Que je tape à l’ordinateur ou que j’écrive au stylo ou au crayon, le résultat est le même : au bout d’un certain temps, je suis malade. Je me souviens, en 2011, alors que pendant 1h30 j’avais écrit la fin d’Adrien Poche d’une traite, je m’étais sentie très mal à la fin. J’étais dans un état d’absorption total avec mon texte et avais dû dépenser une quantité d’énergie élevée. Bref, pendant les trois jours qui avaient suivi la fin d’Adrien Poche, j’étais resté couchée. C’est depuis ce jour que je considère l’acte d’écrire comme un sport. Il faut de l’entraînement pour tenir la distance.
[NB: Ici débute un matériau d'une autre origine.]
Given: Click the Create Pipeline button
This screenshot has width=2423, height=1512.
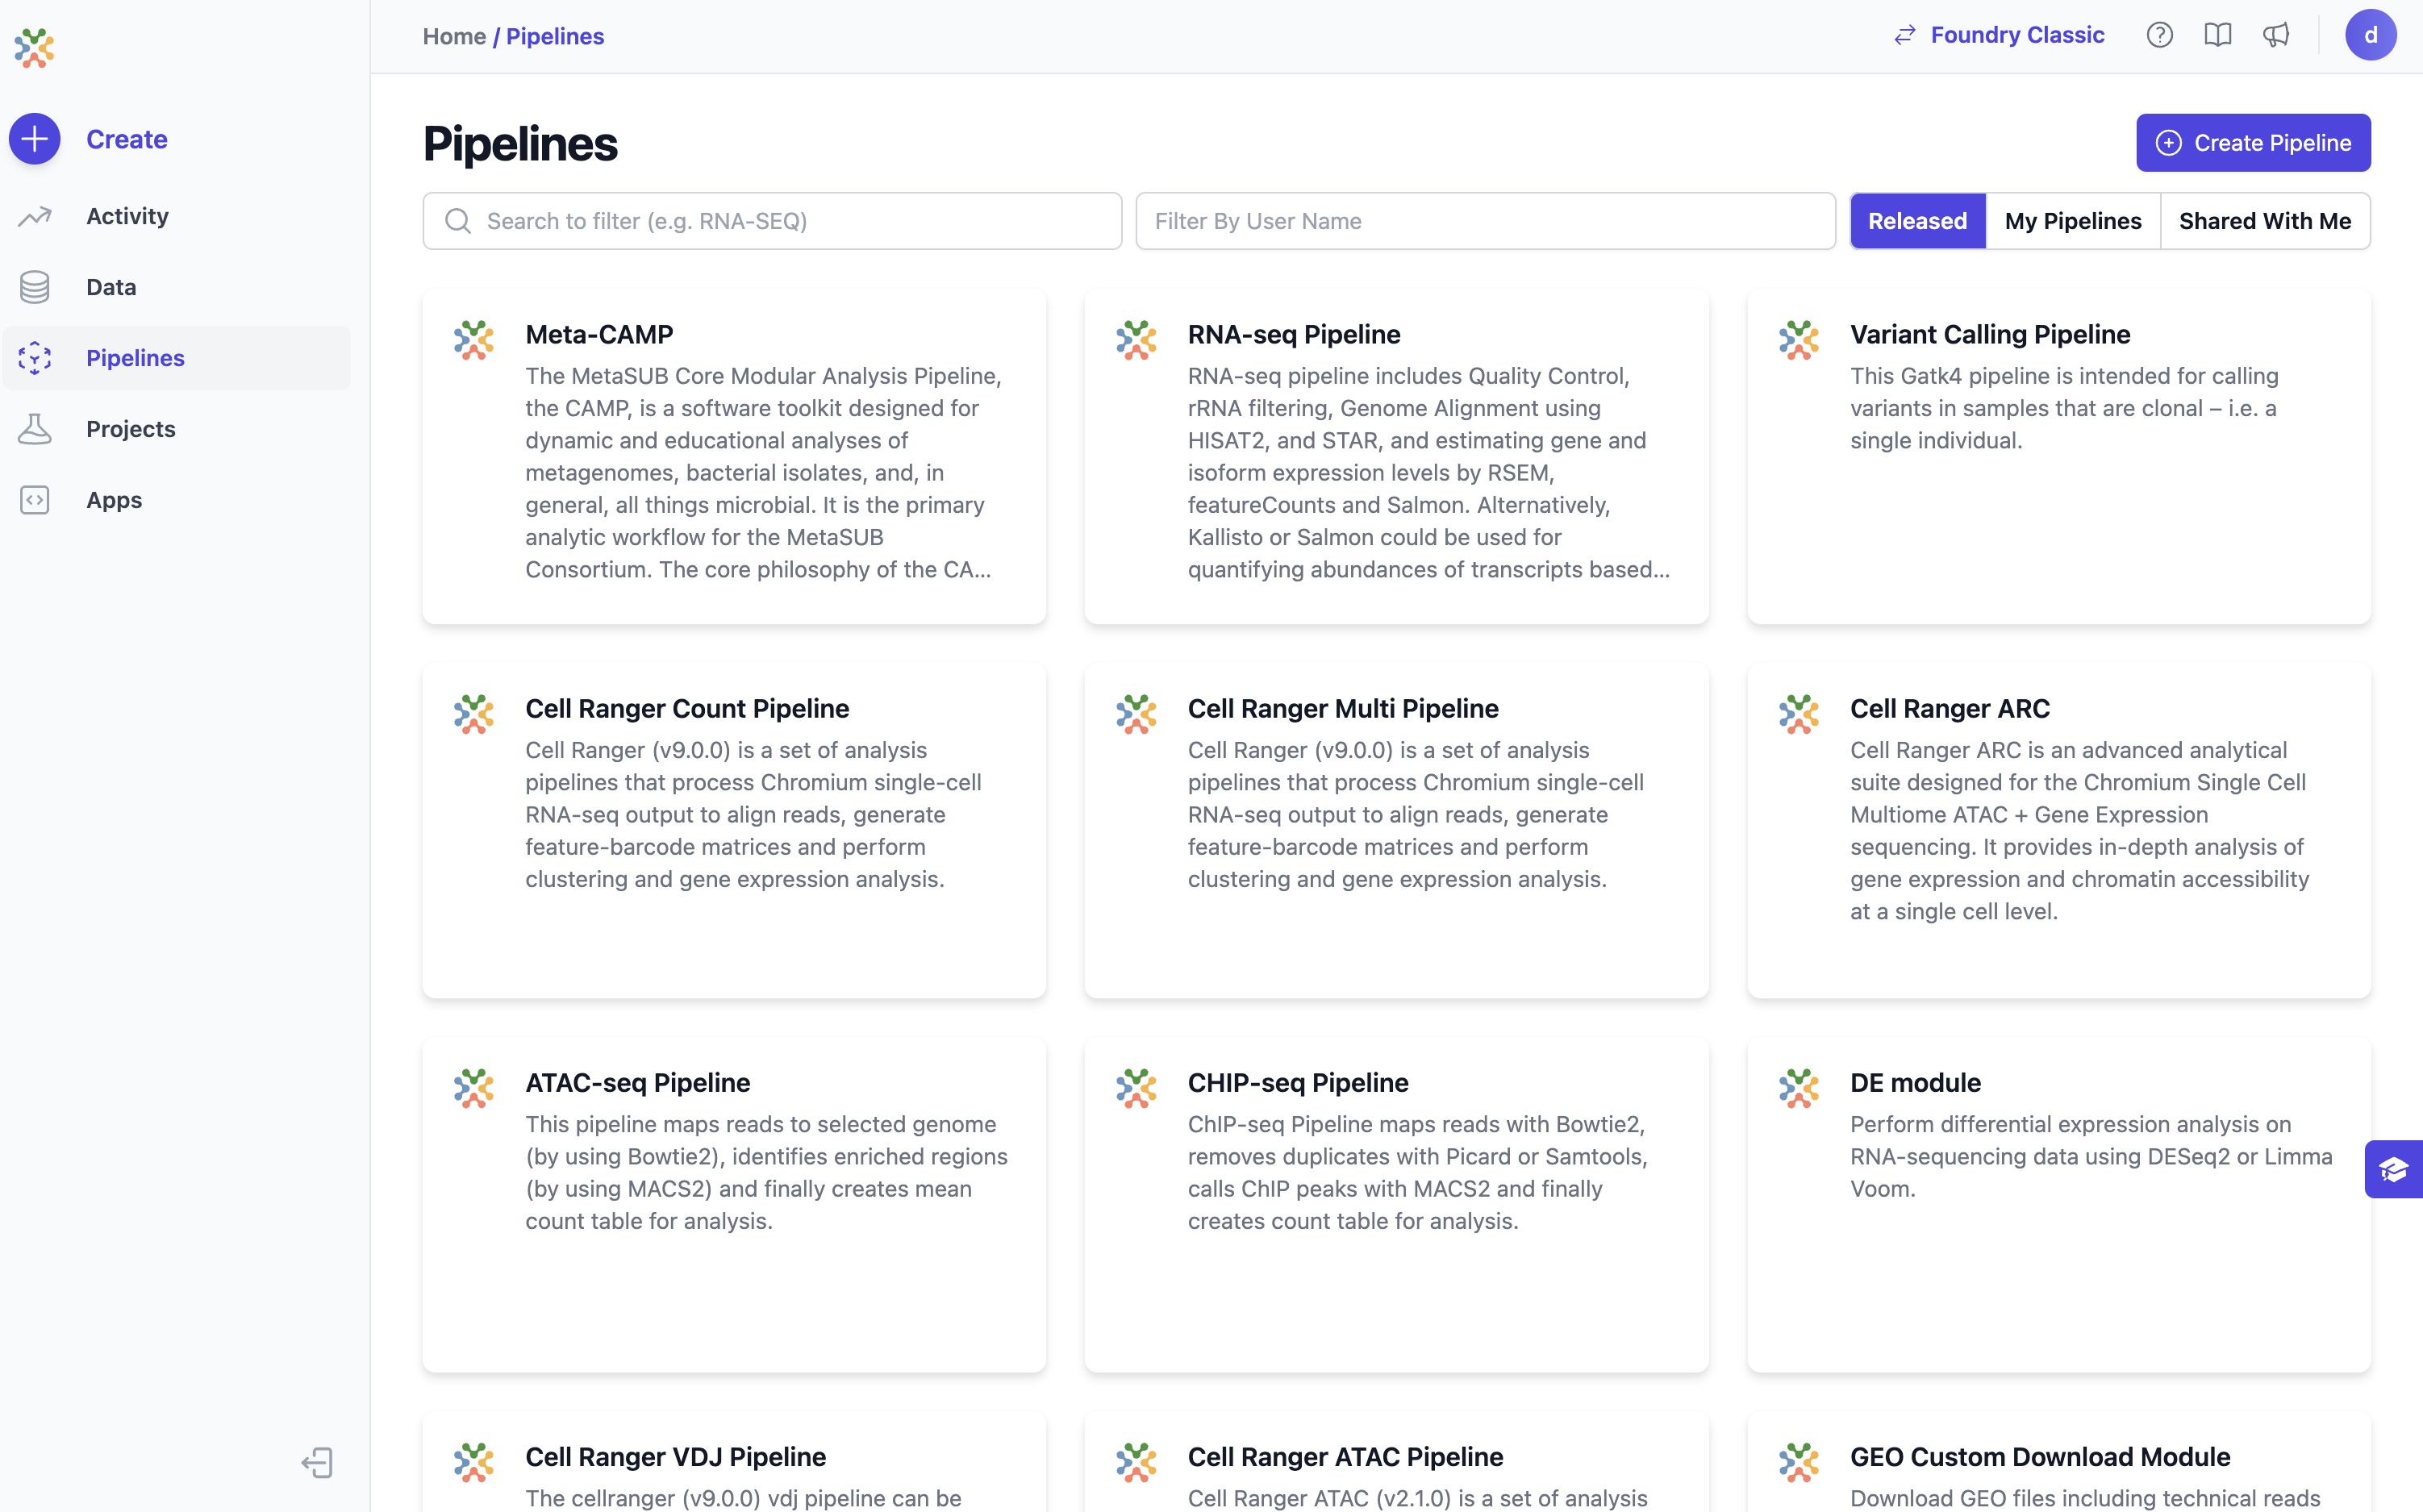Looking at the screenshot, I should (2252, 143).
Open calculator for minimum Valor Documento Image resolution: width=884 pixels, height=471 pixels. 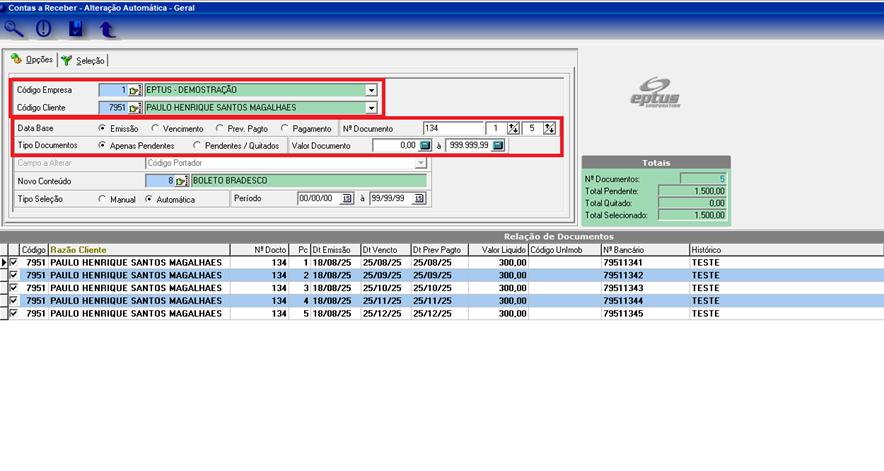coord(424,146)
En commençant l’écriture de Nos vibrations, j’ai senti que j’étais sur une bonne lancée. Je n’avais presque rien écrit depuis vraiment longtemps hormis des textes très courts. Ne voulant pas perdre mon rythme (ni ma motivation et encore moins mon inspiration !), j’ai lancé mon Programme 65  jours. Sauf que les 3 et 4 juillet, j’ai écouté mon corps qui me disait « tu as des nausées depuis la première ligne de ce roman« . Et effectivement, en ne changeant qu’une seule chose (réduire l’écriture), tout est rentré dans l’ordre. J’ai écrit cet après-midi et… oh juste un peu vaseuse…

J’ai bien l’intention de continuer mon roman. J’avance quand même bien dans l’histoire et tous ceux qui écrivent le savent : il y a des étapes dans un livre, des scènes plus difficiles que d’autres à écrire. Mais je m’interroge : pourquoi cet état ?

Je sais que ce n’est pas le sujet de mon livre. En fait, depuis toujours, j’ai trois idées de romans :  un roman qui se passerait sur la route, une histoire d’amitié et un récit de crise existentielle. Avec Nos vibrations, je fais les trois à la fois. De quoi me donner le vertige. Je voudrais tellement qu’il soit réussi. Quant à écrire, c’est un acte vraiment intime. Je pars d’une base, d’une inspiration qui existe vraiment et ensuite, je m’éloigne de la réalité, pour parfois y revenir, parfois broder, parfois m’éloigner, parfois… C’est un acte fort et j’essaie de ne pas penser qu’un jour, il sera lu. Ne serait-ce que par quelques personnes de mon entourage.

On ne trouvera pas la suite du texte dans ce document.